→ **Required action 1**
Change the part of the blog post on expanding story time that runs from "Writers are all" to "of a second.", putting "stretching time" in place of "expanding time".
→ **Required action 2**
Take the blog post on expanding story time further, picking up after its last sentence.

→ **Extract**
#####

A BIG THANK YOU to Mega-Talented Laura Drake for inviting me to be her guest blogger today!

Writers are all powerful. Well, in their fictional worlds they are all powerful.

Two of the 74,386 story dynamics that writers control are expanding time and compressing time. Today we’ll focus on the most fun of the two, and the one writer’s sometimes neglect, expanding time.

When would you want to expand story time?

When scene events justify zooming in on the POV character’s experience, minute by minute, or second by second.

Maybe even picosecond by picosecond.

You’ve got to love that word. A picosecond is one trillionth of a second.

In real life, people can send and receive up to 10,000 nonverbal cues in less than one minute.

Yes. That’s a true statement.

We can process up to 10,000 nonverbal cues in less than a minute. Such a shocking number, and cool too.

When what’s happening in your scene is critical or crucial, decisive or dangerous, life-changing or life-threatening, you want to expand time, big time. Don’t hold back. I recommend writing it bigger than you normally would, then rein it back in until it’s just right.

I’ll share two examples of expanding time, and a few examples just for fun. All examples in this blog are from Margie Grads.

#####

→ **Source data**

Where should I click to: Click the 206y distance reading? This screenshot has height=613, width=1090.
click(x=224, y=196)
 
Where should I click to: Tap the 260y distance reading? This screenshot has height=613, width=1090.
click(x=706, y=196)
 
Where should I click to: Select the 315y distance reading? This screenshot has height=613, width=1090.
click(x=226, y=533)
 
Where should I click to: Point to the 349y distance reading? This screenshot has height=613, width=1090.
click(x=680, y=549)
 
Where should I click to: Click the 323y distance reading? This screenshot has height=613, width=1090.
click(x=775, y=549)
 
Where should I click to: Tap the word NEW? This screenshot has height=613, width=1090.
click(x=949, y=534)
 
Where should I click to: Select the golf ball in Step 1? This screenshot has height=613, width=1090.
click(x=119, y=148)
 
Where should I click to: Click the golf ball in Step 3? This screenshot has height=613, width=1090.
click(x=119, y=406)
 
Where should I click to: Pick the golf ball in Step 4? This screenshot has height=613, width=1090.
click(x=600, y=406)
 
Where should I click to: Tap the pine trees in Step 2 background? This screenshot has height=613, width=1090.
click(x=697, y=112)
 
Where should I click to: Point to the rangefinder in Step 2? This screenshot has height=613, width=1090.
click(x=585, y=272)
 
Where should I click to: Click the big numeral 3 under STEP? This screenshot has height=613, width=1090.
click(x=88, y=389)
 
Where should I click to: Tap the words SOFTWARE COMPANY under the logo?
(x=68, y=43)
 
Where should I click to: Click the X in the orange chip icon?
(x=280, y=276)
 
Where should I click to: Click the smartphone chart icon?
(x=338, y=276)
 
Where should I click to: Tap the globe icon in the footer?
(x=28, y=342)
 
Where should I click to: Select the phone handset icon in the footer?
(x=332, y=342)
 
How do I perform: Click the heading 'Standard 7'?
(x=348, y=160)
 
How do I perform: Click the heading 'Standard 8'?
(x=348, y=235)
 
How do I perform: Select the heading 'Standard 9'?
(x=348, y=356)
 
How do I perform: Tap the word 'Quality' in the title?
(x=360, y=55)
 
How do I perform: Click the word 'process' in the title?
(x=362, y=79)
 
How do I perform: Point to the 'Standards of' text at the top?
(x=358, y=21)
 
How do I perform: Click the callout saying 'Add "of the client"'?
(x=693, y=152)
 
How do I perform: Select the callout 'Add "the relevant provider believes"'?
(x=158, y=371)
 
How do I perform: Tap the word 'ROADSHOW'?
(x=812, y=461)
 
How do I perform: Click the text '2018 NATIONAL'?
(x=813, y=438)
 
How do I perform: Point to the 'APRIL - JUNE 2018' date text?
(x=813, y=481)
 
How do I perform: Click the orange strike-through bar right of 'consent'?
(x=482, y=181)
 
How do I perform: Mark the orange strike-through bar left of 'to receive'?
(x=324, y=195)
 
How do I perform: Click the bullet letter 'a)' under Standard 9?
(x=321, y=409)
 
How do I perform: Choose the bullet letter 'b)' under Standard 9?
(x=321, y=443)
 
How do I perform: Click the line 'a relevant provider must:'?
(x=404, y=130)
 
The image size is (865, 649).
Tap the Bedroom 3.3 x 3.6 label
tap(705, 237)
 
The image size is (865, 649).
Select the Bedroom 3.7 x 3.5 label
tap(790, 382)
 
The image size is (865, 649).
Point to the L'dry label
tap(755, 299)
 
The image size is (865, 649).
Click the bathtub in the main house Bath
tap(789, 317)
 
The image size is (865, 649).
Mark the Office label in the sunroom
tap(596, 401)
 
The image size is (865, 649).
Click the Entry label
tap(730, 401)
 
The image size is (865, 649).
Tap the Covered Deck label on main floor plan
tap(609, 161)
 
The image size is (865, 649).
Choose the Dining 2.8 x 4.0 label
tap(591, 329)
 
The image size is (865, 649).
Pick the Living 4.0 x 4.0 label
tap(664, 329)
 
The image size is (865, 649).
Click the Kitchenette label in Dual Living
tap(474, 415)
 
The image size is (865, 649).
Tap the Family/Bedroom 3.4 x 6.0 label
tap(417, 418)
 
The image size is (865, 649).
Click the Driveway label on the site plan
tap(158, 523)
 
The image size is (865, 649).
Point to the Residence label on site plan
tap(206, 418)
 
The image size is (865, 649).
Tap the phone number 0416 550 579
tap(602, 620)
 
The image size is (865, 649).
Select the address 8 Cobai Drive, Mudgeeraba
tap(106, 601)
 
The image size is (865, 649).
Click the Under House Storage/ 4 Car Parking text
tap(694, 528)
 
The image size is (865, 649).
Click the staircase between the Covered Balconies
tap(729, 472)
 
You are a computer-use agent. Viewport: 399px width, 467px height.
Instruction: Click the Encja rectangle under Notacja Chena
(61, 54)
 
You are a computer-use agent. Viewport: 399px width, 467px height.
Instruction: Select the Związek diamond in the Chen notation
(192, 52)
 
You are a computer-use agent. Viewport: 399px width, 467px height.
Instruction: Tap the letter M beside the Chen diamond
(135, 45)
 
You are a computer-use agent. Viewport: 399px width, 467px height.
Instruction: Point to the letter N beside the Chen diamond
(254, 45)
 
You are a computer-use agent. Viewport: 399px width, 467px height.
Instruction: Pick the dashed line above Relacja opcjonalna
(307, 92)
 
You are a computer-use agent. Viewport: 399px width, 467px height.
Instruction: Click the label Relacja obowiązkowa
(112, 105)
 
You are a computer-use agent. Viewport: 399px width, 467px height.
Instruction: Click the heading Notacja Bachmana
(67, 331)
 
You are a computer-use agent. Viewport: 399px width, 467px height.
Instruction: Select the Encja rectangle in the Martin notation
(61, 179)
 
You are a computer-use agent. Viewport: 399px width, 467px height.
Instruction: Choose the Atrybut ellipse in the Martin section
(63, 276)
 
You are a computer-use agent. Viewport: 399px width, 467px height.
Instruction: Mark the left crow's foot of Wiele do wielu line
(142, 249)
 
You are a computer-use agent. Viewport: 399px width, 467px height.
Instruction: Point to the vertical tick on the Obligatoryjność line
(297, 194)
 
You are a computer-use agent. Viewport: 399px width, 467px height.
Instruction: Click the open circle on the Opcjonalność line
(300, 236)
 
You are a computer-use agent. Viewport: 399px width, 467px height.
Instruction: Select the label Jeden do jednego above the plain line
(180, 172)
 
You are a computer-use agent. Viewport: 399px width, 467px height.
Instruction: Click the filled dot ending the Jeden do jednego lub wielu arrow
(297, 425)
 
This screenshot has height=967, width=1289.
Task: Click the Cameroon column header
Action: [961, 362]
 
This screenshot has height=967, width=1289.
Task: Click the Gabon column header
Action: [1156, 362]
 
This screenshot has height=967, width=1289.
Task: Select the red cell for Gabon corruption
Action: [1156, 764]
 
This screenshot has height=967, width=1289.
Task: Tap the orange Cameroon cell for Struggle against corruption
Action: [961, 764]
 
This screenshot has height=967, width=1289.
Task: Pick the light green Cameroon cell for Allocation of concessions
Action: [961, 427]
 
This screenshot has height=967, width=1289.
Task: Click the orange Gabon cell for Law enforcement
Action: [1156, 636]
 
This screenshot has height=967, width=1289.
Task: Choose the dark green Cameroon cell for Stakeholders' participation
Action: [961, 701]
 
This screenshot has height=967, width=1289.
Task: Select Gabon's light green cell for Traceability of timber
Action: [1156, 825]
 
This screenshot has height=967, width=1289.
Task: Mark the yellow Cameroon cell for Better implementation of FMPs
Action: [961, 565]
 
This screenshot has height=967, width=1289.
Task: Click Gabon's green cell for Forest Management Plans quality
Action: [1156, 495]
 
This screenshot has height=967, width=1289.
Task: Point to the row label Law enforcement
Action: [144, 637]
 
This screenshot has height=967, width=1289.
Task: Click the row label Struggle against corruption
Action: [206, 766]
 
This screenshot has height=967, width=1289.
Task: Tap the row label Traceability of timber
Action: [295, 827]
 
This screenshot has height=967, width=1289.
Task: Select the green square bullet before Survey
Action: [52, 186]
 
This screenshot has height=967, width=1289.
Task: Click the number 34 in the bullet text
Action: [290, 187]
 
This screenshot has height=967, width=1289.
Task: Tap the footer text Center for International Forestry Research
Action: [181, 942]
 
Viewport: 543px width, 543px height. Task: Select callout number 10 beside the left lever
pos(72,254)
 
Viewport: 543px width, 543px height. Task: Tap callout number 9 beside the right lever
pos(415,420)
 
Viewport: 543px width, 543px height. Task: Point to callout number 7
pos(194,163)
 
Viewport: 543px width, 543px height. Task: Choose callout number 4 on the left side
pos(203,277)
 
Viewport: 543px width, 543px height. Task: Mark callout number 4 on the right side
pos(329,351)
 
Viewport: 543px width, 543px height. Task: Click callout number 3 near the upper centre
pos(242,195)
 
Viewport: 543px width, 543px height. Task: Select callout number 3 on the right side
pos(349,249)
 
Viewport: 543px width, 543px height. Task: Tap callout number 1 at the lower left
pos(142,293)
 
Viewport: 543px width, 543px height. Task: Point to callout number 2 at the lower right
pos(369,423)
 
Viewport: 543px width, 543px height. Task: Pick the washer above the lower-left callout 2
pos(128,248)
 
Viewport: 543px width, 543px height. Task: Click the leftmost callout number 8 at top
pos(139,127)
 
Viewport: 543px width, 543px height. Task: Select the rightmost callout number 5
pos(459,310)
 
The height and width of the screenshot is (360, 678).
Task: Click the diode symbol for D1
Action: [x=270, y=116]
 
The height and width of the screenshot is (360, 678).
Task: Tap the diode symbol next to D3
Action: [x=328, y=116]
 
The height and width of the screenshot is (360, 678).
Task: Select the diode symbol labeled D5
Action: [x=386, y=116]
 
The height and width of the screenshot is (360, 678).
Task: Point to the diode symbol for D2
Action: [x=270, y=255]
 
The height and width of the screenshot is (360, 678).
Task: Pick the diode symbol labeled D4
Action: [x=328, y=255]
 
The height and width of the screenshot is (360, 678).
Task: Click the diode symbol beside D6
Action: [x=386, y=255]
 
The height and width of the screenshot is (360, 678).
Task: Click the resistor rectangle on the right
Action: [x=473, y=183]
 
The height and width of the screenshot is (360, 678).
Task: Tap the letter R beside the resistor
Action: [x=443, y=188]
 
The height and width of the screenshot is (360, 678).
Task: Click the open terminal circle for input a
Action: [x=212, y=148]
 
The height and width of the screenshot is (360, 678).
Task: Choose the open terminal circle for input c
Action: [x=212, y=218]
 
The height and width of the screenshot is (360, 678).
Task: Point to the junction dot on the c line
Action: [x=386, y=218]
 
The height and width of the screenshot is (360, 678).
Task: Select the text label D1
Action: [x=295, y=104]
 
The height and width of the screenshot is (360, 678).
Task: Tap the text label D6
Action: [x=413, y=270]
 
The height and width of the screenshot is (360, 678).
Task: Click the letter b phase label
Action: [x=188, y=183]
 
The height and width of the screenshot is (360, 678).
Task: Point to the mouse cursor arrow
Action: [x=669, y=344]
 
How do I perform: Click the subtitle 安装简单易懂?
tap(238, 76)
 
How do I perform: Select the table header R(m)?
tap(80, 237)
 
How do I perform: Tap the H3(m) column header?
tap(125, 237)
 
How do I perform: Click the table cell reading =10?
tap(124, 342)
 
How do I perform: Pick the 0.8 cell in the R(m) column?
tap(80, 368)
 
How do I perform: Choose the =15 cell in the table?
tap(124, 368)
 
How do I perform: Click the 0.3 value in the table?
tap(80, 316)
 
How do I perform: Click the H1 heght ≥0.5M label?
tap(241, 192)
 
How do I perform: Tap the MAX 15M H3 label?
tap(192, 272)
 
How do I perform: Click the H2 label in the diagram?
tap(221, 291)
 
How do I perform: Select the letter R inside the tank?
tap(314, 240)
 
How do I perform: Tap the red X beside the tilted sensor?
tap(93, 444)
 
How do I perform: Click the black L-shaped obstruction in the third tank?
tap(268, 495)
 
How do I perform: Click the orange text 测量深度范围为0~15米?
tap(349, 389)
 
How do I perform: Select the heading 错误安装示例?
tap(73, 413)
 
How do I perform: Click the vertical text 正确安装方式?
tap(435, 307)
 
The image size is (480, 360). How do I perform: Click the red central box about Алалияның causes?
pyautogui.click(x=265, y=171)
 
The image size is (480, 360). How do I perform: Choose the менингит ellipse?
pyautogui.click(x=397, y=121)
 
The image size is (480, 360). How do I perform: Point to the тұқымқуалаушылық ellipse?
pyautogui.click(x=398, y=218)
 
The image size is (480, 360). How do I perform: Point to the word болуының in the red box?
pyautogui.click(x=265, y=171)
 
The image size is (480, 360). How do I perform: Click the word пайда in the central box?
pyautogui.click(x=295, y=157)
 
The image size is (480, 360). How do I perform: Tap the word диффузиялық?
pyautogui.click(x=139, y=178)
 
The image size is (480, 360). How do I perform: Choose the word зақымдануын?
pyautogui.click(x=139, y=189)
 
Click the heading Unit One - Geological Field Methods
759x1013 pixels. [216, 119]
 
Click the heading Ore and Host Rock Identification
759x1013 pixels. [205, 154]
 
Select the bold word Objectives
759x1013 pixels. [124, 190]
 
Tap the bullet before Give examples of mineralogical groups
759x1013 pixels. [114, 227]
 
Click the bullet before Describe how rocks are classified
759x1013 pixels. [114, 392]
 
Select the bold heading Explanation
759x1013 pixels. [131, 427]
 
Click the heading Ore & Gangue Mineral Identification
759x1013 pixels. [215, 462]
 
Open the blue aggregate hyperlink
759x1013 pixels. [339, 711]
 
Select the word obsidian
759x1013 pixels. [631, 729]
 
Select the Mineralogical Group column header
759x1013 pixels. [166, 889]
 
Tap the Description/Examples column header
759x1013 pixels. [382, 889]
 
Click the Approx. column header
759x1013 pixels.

#####

→ **Answer box 1**
Writers are all powerful. Well, in their fictional worlds they are all powerful.

Two of the 74,386 story dynamics that writers control are stretching time and compressing time. Today we’ll focus on the most fun of the two, and the one writer’s sometimes neglect, stretching time.

When would you want to expand story time?

When scene events justify zooming in on the POV character’s experience, minute by minute, or second by second.

Maybe even picosecond by picosecond.

You’ve got to love that word. A picosecond is one trillionth of a second.

→ **Answer box 2**
My first example is from Joan Swan’s debut paranormal romantic suspense, FEVER, released in March.

Joan has taken all my writing craft classes online, and she finished her second four-day intensive Immersion Master Class with me in Colorado on Monday.

The Set Up: Alyssa, a radiologist, just completed a scan on a prisoner named Creek.

Joan Swan, FEVER, Excerpt from Chapter 1

The hair on her neck barely had time to lift before heat washed her back.  Creek’s hard body closed around her.  What the hell?  A cool chain cut across her throat.  No.  She sucked air.  No. Her fingers clawed at the metal.  No!

“Don’t make a sound.”  He spoke soft and slow, his chin on her shoulder as he bent over her and pressed his cheek against hers from behind.

Her brain finally came back online.  Air wisped into her lungs and fed the new baseline of fear.  When Creek straightened, he rose ten inches above her.  And she now registered not only his size, but the sheer strength in all that corded muscle she’d been admiring.  His movements controlled, purposeful, almost zen-like in confidence.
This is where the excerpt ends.